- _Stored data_
◇ ◇ ◇ ◇
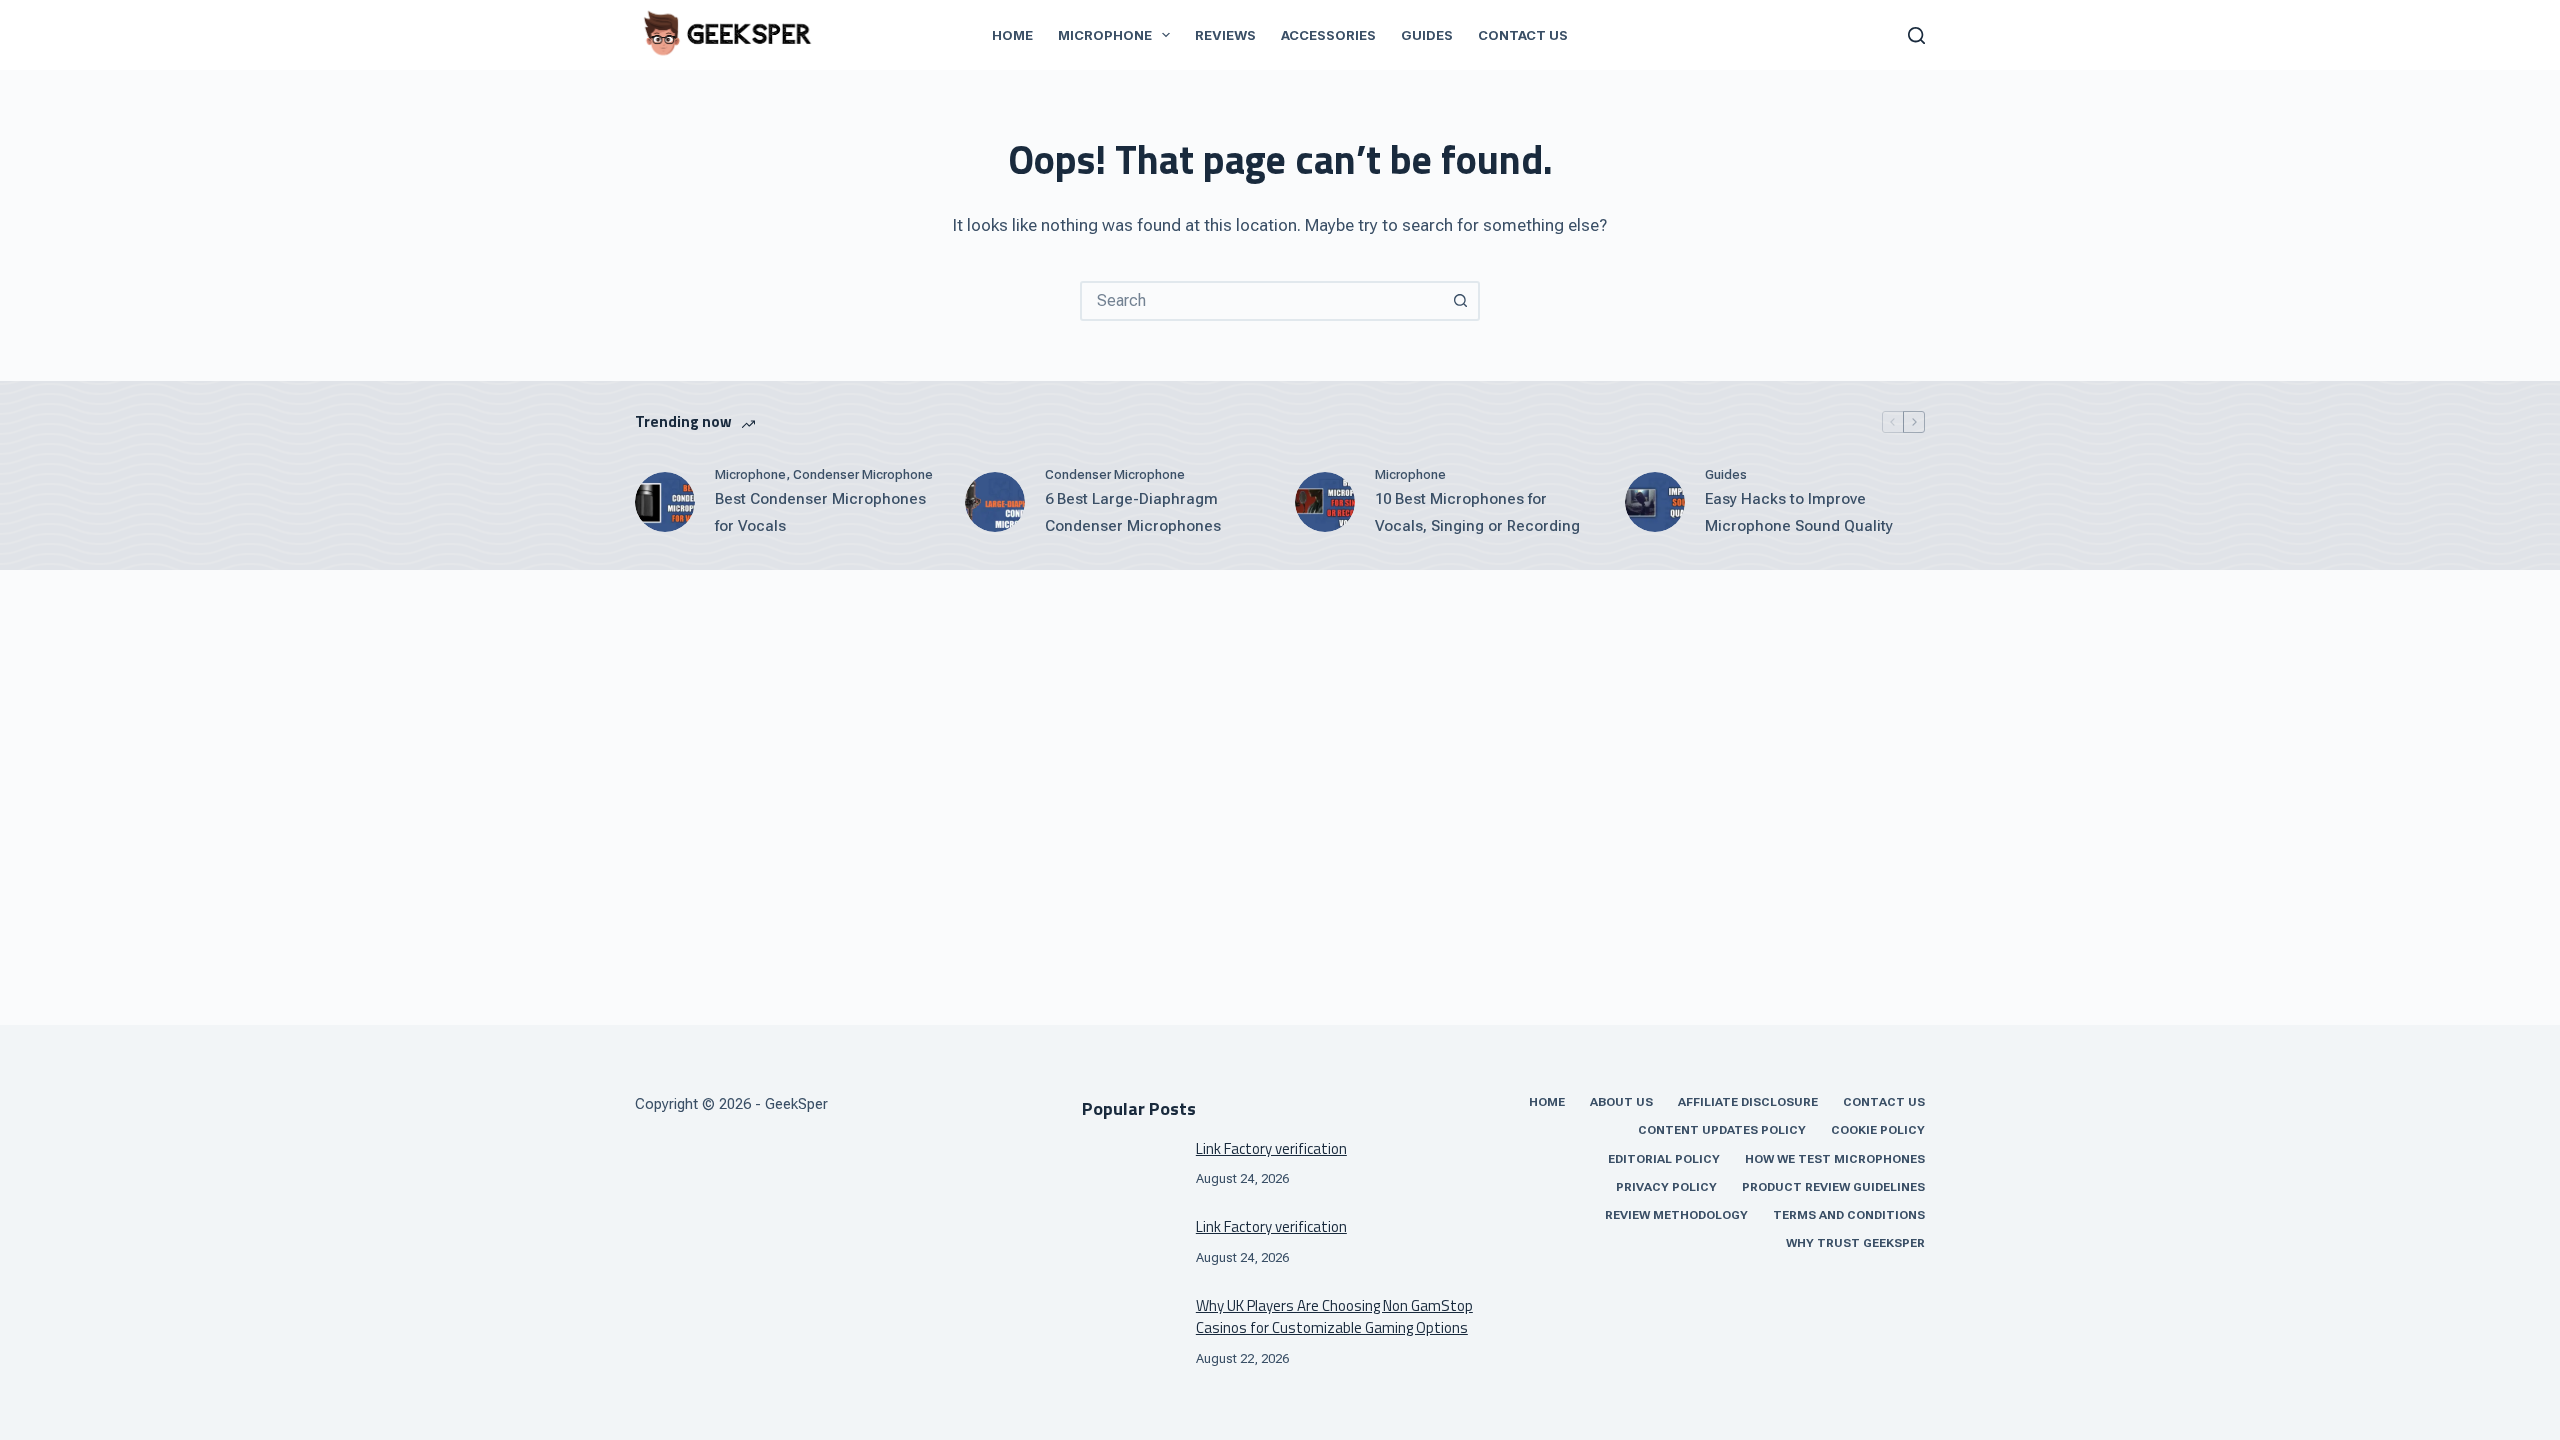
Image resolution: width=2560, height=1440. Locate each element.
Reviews (1225, 35)
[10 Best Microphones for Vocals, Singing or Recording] (1325, 502)
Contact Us (1523, 35)
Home (1012, 35)
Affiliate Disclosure (1748, 1102)
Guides (1427, 35)
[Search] (1916, 35)
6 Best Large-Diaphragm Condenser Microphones (1133, 512)
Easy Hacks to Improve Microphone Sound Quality (1799, 512)
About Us (1621, 1102)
◇ ◇ ◇ ◇
- _The task_
Up to and including the line that contains "[Search] (1916, 35)", print the records above exactly from their first line, without any pictures.

- _Response to the task_
Image resolution: width=2560, height=1440. Locate each element.
Reviews (1225, 35)
[10 Best Microphones for Vocals, Singing or Recording] (1325, 502)
Contact Us (1523, 35)
Home (1012, 35)
Affiliate Disclosure (1748, 1102)
Guides (1427, 35)
[Search] (1916, 35)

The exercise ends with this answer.